Special Envoy to Sudan Scott Gration, Assistant Secretary Johnnie Carson, and National Security Council Senior Director for Multilateral Affairs Samantha Power participated in a special briefing at the Washington Foreign Press Center this morning to highlight U.S. diplomatic efforts on Sudan. During his remarks, Special Envoy Gration highlighted the actions that the parties need to take to ensure that peaceful referenda that reflect the will of the Sudanese people take place on time in January.
He said, "with just 79 days remaining until January 9th -- that's the day when the Southern Sudanese are scheduled to hold the referendum on self-determination -- there is just no more time to waste. Between now and the start of registration in mid-November, the Southern Sudanese Referendum Commission must finalize voter registration procedures, it must hire and train and deploy over 10,000 registration workers. The voter registration materials, which should be delivered into Sudan in the next few days, must be distributed to all the registration sites. In addition, domestic and international monitors must be positioned to oversee this process, to guard against manipulation.

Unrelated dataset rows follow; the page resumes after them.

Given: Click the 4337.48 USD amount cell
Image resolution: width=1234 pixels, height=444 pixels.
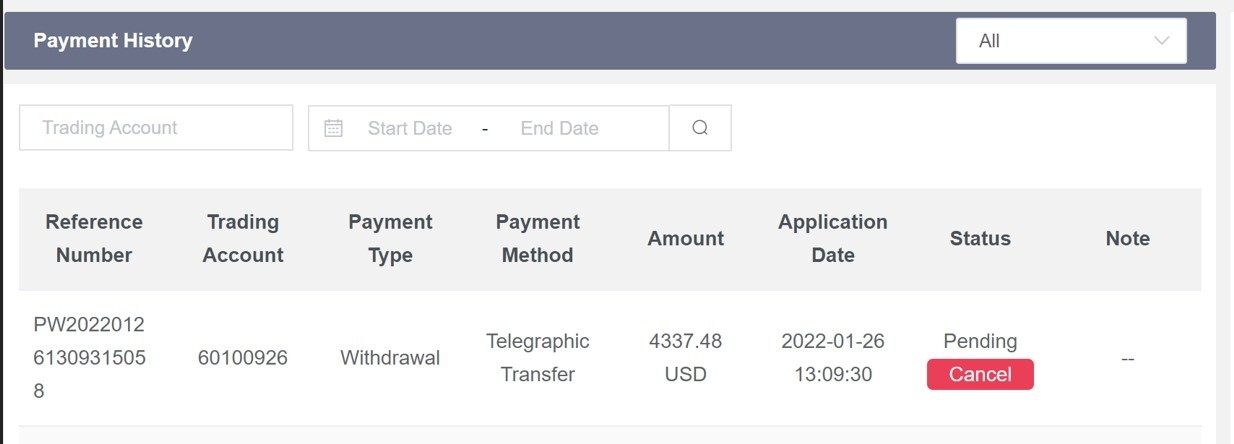Looking at the screenshot, I should [x=686, y=358].
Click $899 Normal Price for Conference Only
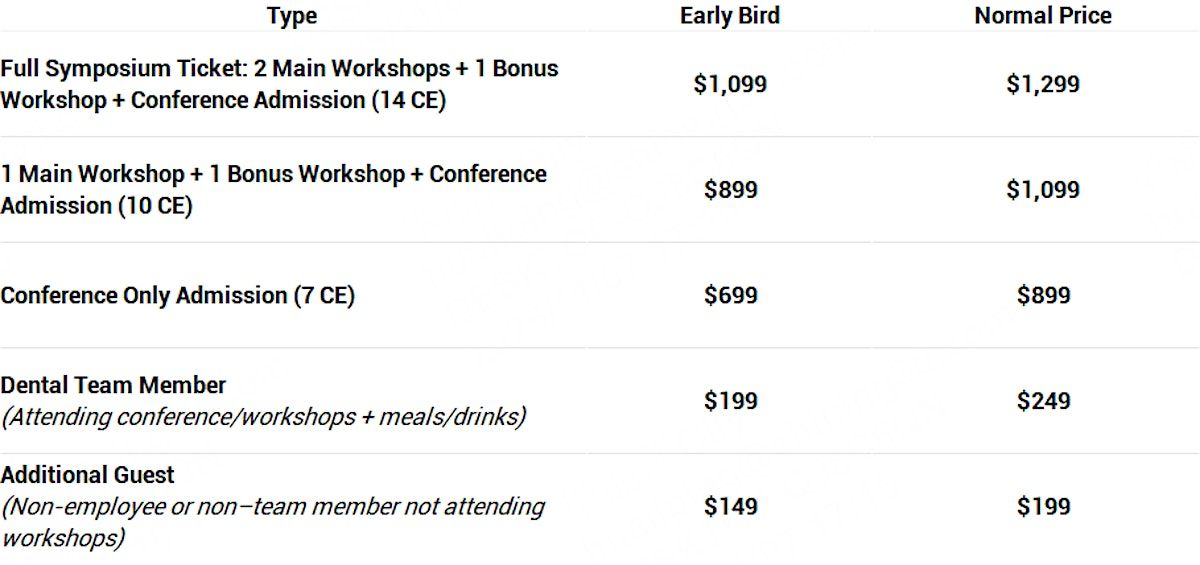Screen dimensions: 1200x565 point(1043,296)
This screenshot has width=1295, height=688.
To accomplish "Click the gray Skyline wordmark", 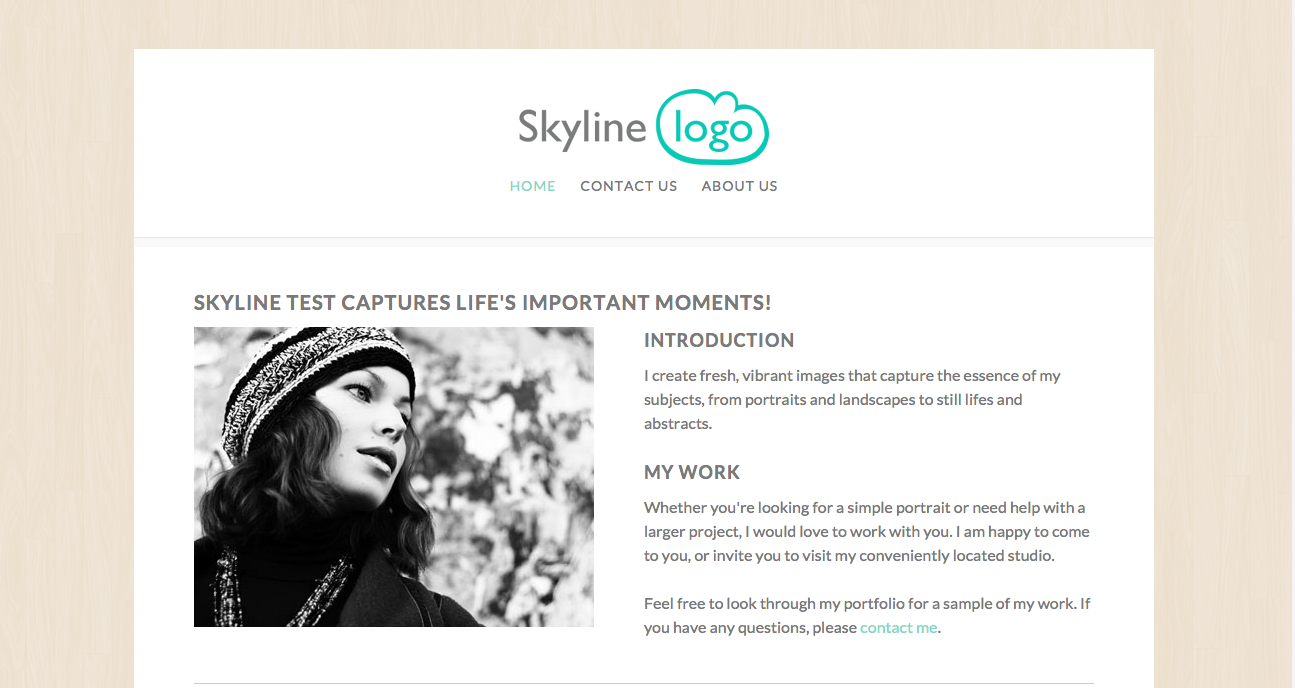I will 582,128.
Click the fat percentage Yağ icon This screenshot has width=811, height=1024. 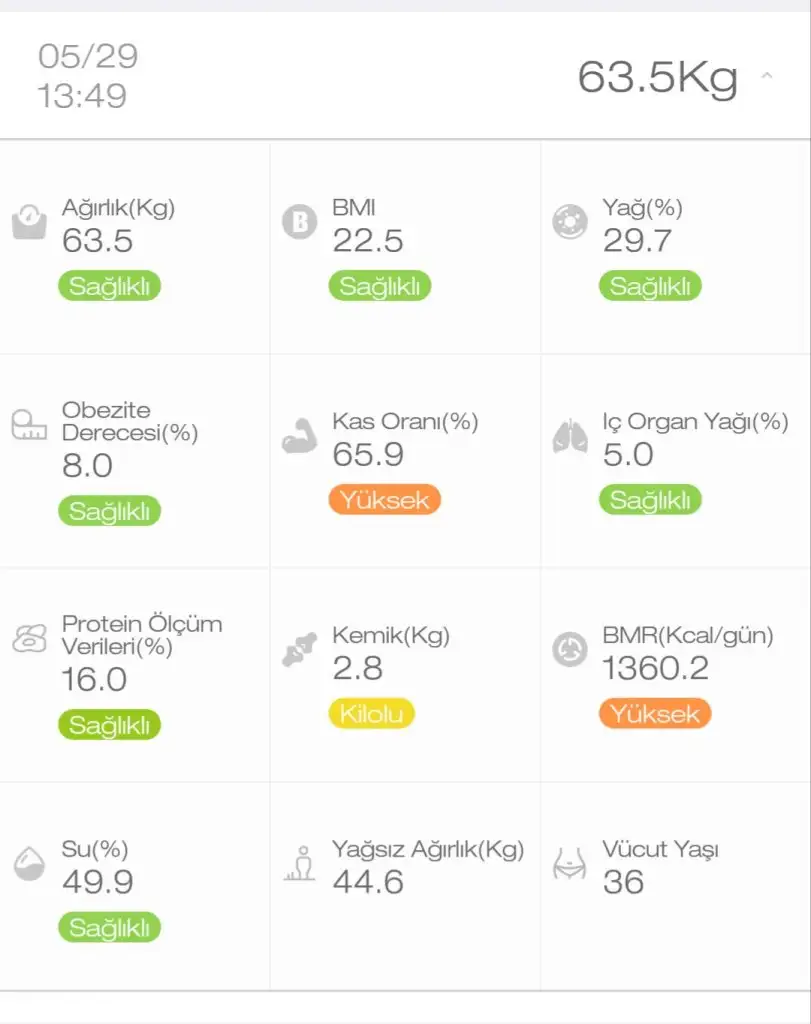pos(570,221)
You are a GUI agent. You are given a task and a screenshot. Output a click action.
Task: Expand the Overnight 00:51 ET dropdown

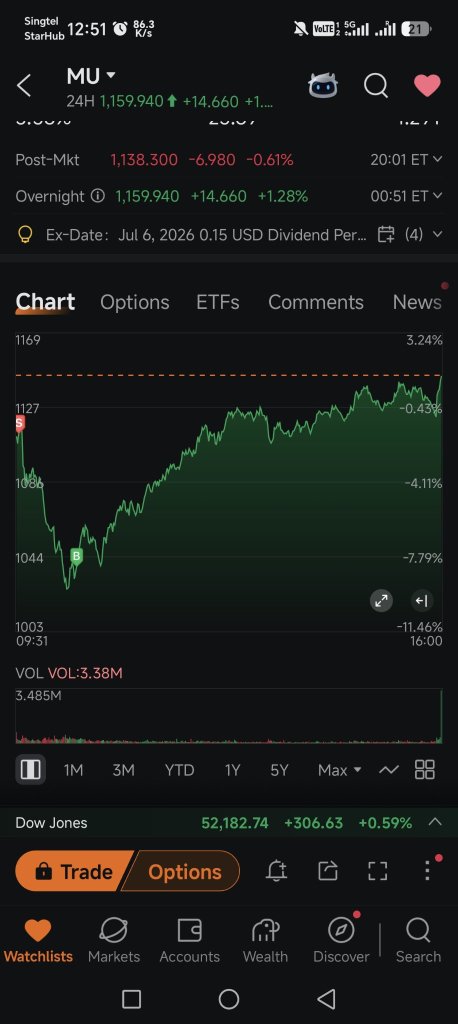437,196
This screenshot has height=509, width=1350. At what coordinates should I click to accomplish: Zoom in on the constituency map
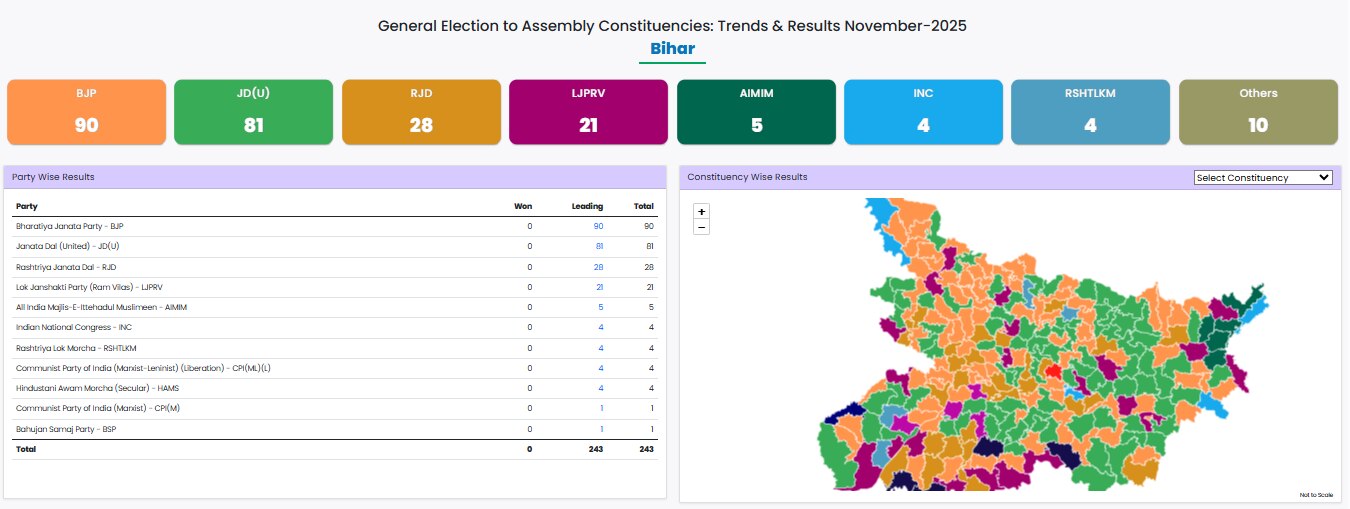tap(701, 211)
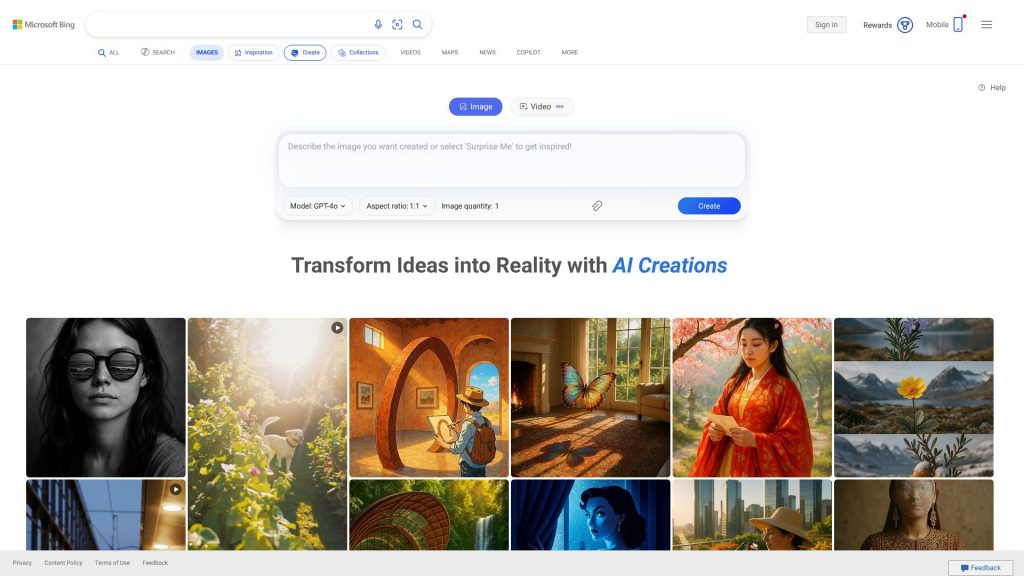Expand the Model: GPT-4o dropdown
The height and width of the screenshot is (576, 1024).
click(x=318, y=206)
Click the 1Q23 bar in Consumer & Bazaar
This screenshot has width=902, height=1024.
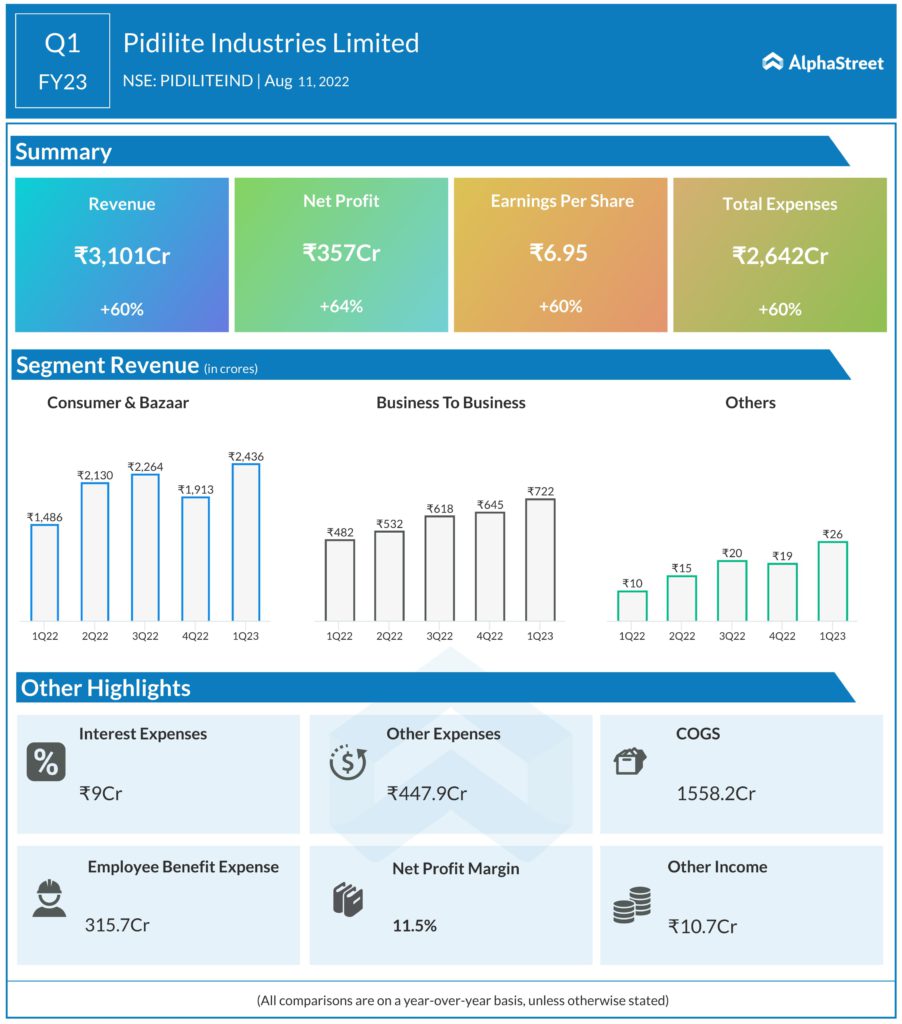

"At the same time, the parties have to resolve other CPA issues: border demarcation and Abyei. The Abyei referendum has been a big challenge for both parties. While it is still scheduled to take place on the 9th of January, the parties have so far been unable to agree on who should be eligible to vote in this referendum. To help resolve this problem, the parties asked the United States to facilitate talks on Abyei for two days in New York in late September. These talks continued for another nine days in Addis Ababa in early October.
"During these negotiations, the parties reached consensus on a number of important issues but ultimately concluded that the Abyei issue would have to be decided as part of a broader set of issues that include all the unresolved CPA and post-CPA issues. The next round of talks is scheduled to begin at the end of this month in Ethiopia and they'll be convened by President Thabo Mbeki, the chairman of the African Union's High-Level Implementation Panel.
"The CPA parties have expressed a strong desire for the United States to participate in these talks, and we will be there. With time running out, the parties must make a strategic commitment to work together to avoid war, to achieve a lasting peace. The parties must be prepared to come to Addis with an attitude of compromise to reach a final agreement on these remaining tough issues. The entire world is watching and will make judgments based on how the parties approach these talks, on how they act in the next couple months. We urge both the NCP and the SPLM to take necessary efforts to cooperate and to demonstrate good faith.
"Specifically, we'll be watching the Government of Sudan to ensure they transfer necessary funds to the Southern Sudan Referendum Commission, that they grant required visas to international monitors and aid workers, that they protect the Southerners who are now living in the North. President Obama is serious about moving toward better relations with Sudan. We have presented both parties with the steps that we are prepared to take in response to concrete achievements both in CPA implementation and in Darfur. These steps include shifting our licensing regulations to allow more trade and investment in Sudan, exchanging ambassadors, supporting debt relief, and ultimately removing the foreign assistance restrictions and lifting economic sanctions.
"Getting to full normalization will require not only progress on the CPA, but also in the comprehensive peace agreement in Darfur. The President is equally committed to ending the conflict in Darfur as he is to full implementation of the CPA. We continue to support the Doha process by our involvement there and we continue to support the efforts of UN peacekeepers and the international humanitarian organizations as they seek to improve security and living conditions for those in Darfur. We call upon all the armed movements, including those that are now absent from Doha, to engage in a peaceful negotiation. There can be no peace in Sudan without peace in Darfur.
"As you can see, much remains to be done in the next few months by both parties, but the United States is committed to helping Sudan achieve a lasting peace, to helping Sudan get that stable and secure and prosperous future that the Sudanese people need and that they deserve."